Een geschiedenis heeft ook het boek dat de lezer thans in handen houdt. Zij mag in dit woord vooraf niet onvermeld blijven. Een belangrijk deel ervan kreeg namelijk vorm in de luttele maanden die verliepen tussen het moment waarop de troepen van generaal Franco Barcelona binnenrukten en dát, waarop de legers van Hitler de inval in Polen ondernamen en de Tweede Wereldoorlog uitbrak. Toen — dat wil dus zeggen op de 1ste september 1939 — waren de hoofdstukken I tot en met XI van dit werk geheel voltooid. Van de hoofdstukken XIII en XV was een eerste aanzet op schrift gezet. Hoofdstuk XIV was grotendeels gereed en er was ook een voorlopig slothoofdstuk geschreven. Het materiaal ervoor gebruikte de auteur onder meer voor een klein opstel dat in juli 1939 verscheen in het toenmalige democratisch tijdschrift De Opbouw en voor wat uitvoeriger artikelen die in hetzelfde jaar werden gepubliceerd in De Vrije Socialist.

De oorlog maakte het uiteraard onmogelijk het werk te voltooien. De arbeid moest worden gestaakt, al was het alleen maar doordat de schrijver genoodzaakt was al het in de loop van zes jaar verzamelde materiaal te laten onderduiken. Het verhuisde al eind augustus 1939 naar een veilige plaats. Hij kon er pas weer over beschikken nadat het kleine stadje in Oost-Nederland waar hij destijds woonde, van de Duitse bezetters was bevrijd. Andere gebeurtenissen eisten vervolgens zijn en ieders aandacht op. Het heeft geduurd tot het begin van de jaren zestig eer hij zich — en slechts terloops, bij het schrijven van enkele beschouwingen voor het blad Spartacus — opnieuw boog over het manuscript dat betrekking had op de Spaanse ervaringen. Het werd eind 1973, begin 1974 eer hij zich ertoe zette de begonnen studie af te maken.

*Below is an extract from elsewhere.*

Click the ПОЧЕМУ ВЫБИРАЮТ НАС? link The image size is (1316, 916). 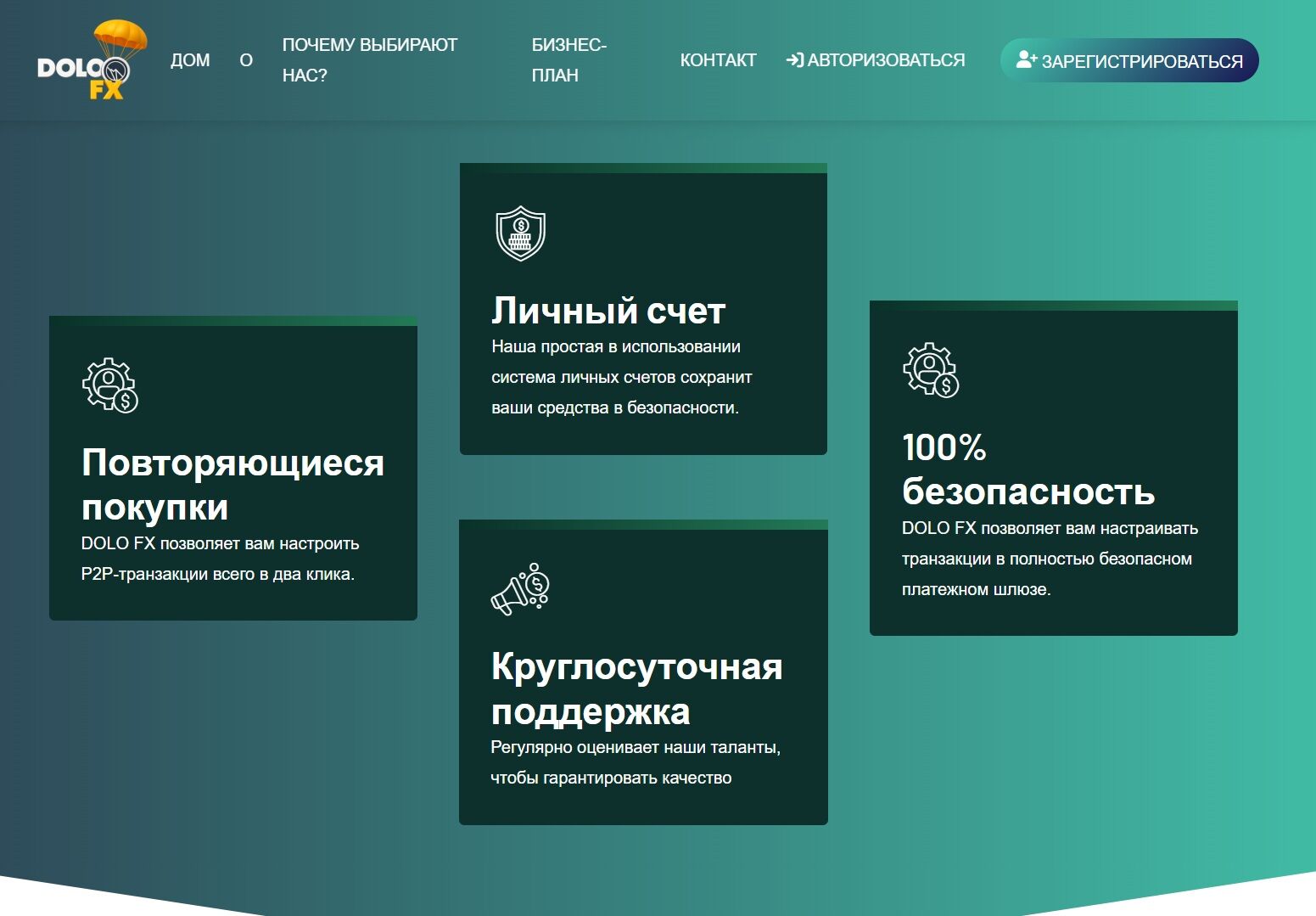point(371,59)
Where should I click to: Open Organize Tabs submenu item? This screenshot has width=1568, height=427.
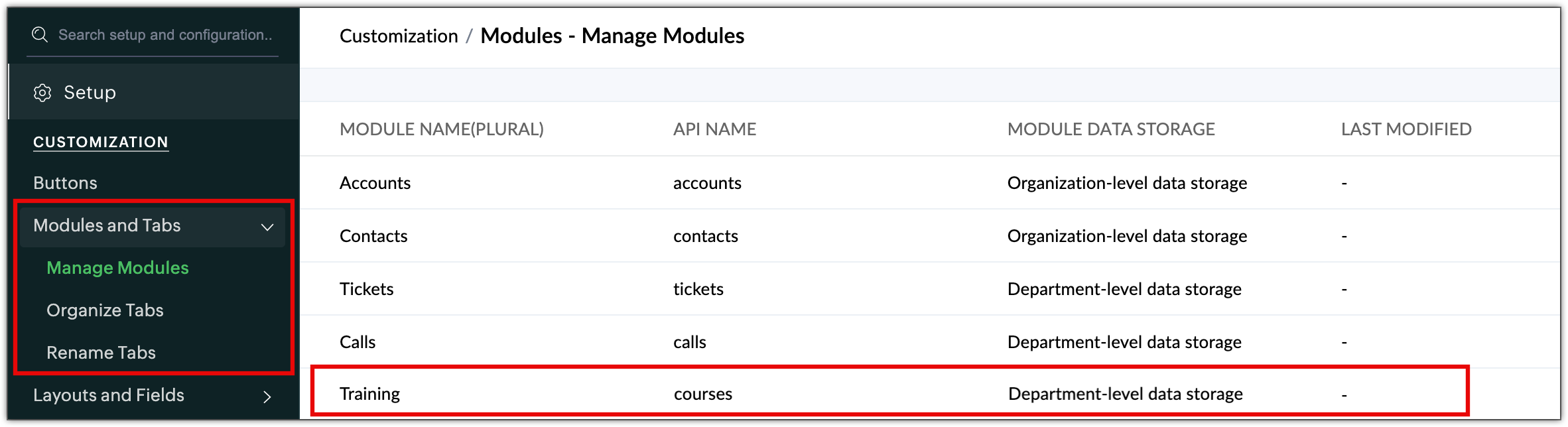coord(105,310)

De directe aanleiding ertoe vormde een polemiek die de auteur door omstandigheden gedwongen was te voeren met de Franse libertaire socialist Gaston Leval, van wiens hand in 1971 een zeer lezenswaardig en belangwekkend boek over Spanje was verschenen. (Gaston Leval, Espagne libertaire (1936-1939), Parijs, Editions du Cercle 1971, 400 p.) De schrijver van deze bladzijden kon zich met bepaalde interpretaties van Leval allerminst verenigen. Dat leidde tot een schriftelijke discussie — eerst in het Belgische blad Liaisons, vervolgens in briefvorm — die van de kant van Leval op nogal emotionele wijze werd gevoerd.

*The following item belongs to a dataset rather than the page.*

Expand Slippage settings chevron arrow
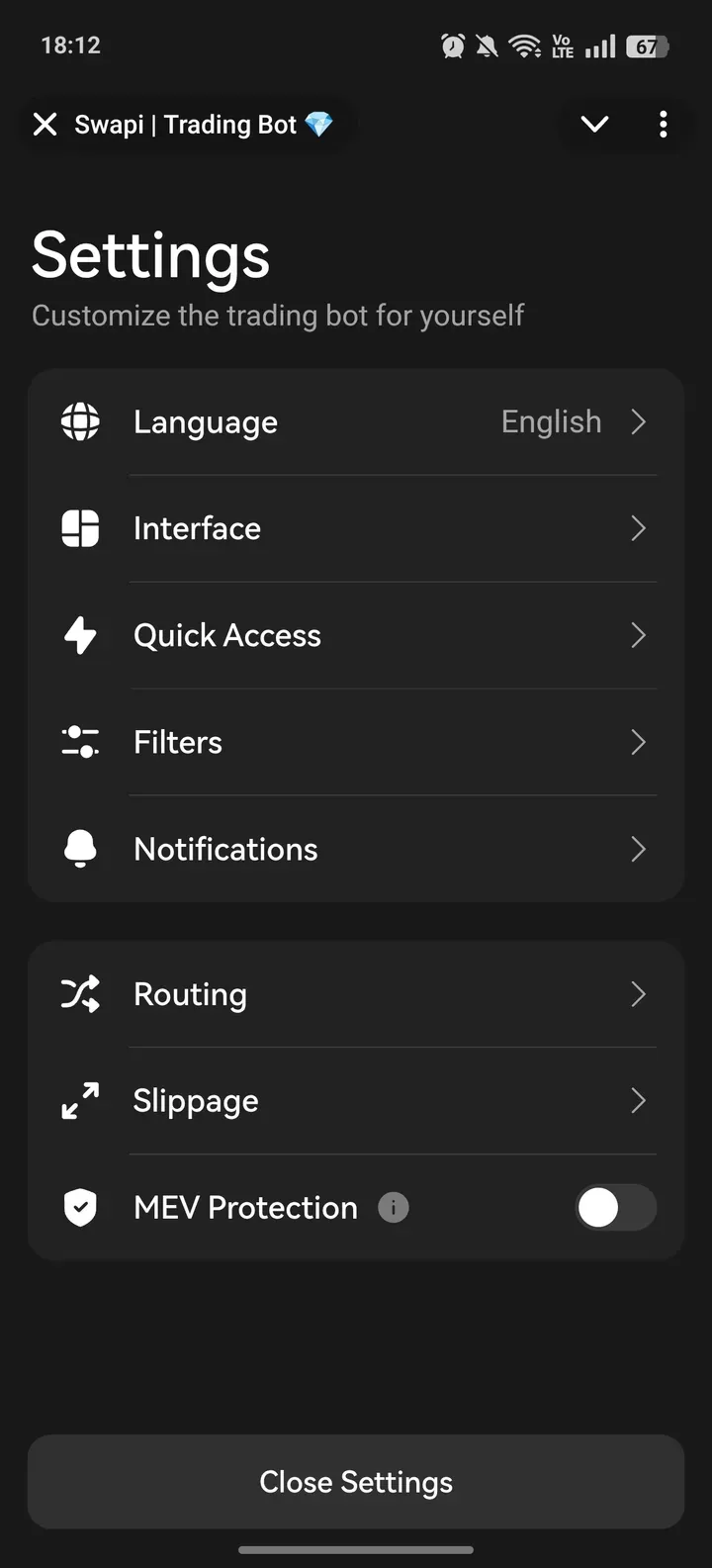 click(639, 1101)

Van het oorspronkelijke, bijna veertig jaar oude manuscript is bij het gereedmaken van dit boek in niet al te veel opzichten afgeweken. Er was voor de auteur weinig reden om het geschrevene ingrijpend te herzien. Ook heden nog is hij van mening dat de dialectisch-materialistische onderzoekmethode die hij destijds bij het analyseren van de Spaanse maatschappelijke werkelijkheid gebruikte, het doeltreffendste ontleedmes vormt. Bovendien: zijn opvattingen omtrent de Spaanse revolutie hebben weliswaar meer reliëf gekregen, zij zijn niet wezenlijk veranderd, al zij het dan wél in een aantal details. Om één voorbeeld te noemen: in het in april 1939 geschreven opstel voor De Opbouw treft men de uitspraak aan dat Franco de burgerlijke revolutie in Spanje niet zal kunnen voltooien. In dit boek treft men een andere, veel genuanceerder opvatting aan, die erop neerkomt dat in Franco-Spanje weliswaar de politieke bovenbouw van de burgerlijke maatschappij ontbreekt, doch de economische onderbouw daarvan wel degelijk is gemetseld.

Op een aantal plaatsen zijn stijlverbeteringen aangebracht en herhaaldelijk is ook een dankbaar gebruik gemaakt van het materiaal dat vooral na de oorlog in zo ruime mate over de Spaanse omwenteling beschikbaar kwam. Dat leidde tot een uitgebreider tekst, waarin echter de oorspronkelijke vrijwel in zijn geheel en nauwelijks gewijzigd werd geïntegreerd.

Sommige hoofdstukken zijn enigszins aan latere gegevens aangepast, maar van een volledige aanpassing daarvan heeft de schrijver bewust afgezien. Een dergelijke herschrijving leek hem des te minder noodzakelijk omdat hij nooit de pretentie heeft gehad een — al dan niet afgeronde — geschiedenis van de Spaanse revolutie samen te stellen. Dat zou trouwens destijds ook volstrekt onmogelijk zijn geweest. Het was hem oorspronkelijk en ook later nog er steeds om te doen, uit de ter beschikking staande feiten en bijzonderheden haar algemene ontwikkelingsgang te construeren en de algemene problemen waardoor zij werd gekenmerkt aan een kritisch oordeel te onderwerpen. Wat hij wilde schetsen, waren minder de details van het revolutionaire ontwikkelingsproces dan wel veeleer het wezen daarvan.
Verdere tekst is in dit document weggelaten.